Come sono diverse da madame Henriette Brüll in Simenon, prosaica, inflessibile, avara d’emozioni, le fanciulle belghe che s’incontrano per le strade oggi! Anche i ragazzi sono molto diversi da monsieur Desiré Simenon, da quei piccoli uomini dominati da una moglie padrona, che guardano passare la loro vita senza tentare di modificarne la sorte, portando nella tomba il mistero dei loro sogni.
Oggi i sogni si dipanano con allegria, sono negli occhi gentili del giovane pianista jazz, sui vent’anni, che si esibisce il sabato sera con i suoi amici all’Archiduc, il locale dove ogni sera a Bruxelles si fa jam session. Somiglia un po’ all’idolo del momento Timothée Chalamet, con gli altri musicisti ha l’aria da colto studente del conservatorio, e l’aria da studenti lavoratori l’hanno anche i giovanissimi camerieri. Nelle pause, escono tutti a chiacchierare, rilassati, coi loro pantaloni larghi, le magliette, la faccia bella da far vedere agli euroscettici.
Dal 2003, le coppie omosessuali in Belgio possono sposarsi, hanno preceduto di 13 le nostre unioni civili, hai capito gli anodini? Nei locali c’è un’allegra mescolanza che somiglia ai negozietti d’antiquariato dell’ex quartiere popolare di Marolle, da qualche anno gentrificato, dove nacque Bruegel il Vecchio. Dentro a questi negozi puoi trovare di tutto, da una zebra imbalsamata, al vestito da sposa in pizzo e merletti di fiandra, che sussurra illusioni lontane.

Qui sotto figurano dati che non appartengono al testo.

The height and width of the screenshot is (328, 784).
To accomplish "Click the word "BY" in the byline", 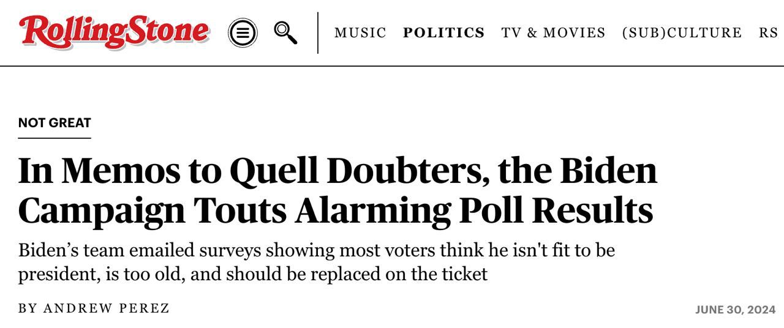I will tap(28, 308).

Per le strade, una sintesi di questo grande e variegato mix and match di nazionalità, sessi biologici e percepiti, credo religiosi e politici. Quante dimostrazioni pro Palestina e bandiere, ovunque! Ma nella zona dei grandi musei c’è anche la targa omaggio ai “Giusti” del Belgio, che cita la frase del Talmud: “Quiconque sauve une vie sauve l’universe tout entier” (Chiunque salvi una vita, salva tutto l’universo). La Bonne Parole, la buona novella, come il quadro di Magritte con la rosa in un posto che non t’aspetti. Mettete dei fiori nei nostri lampioni.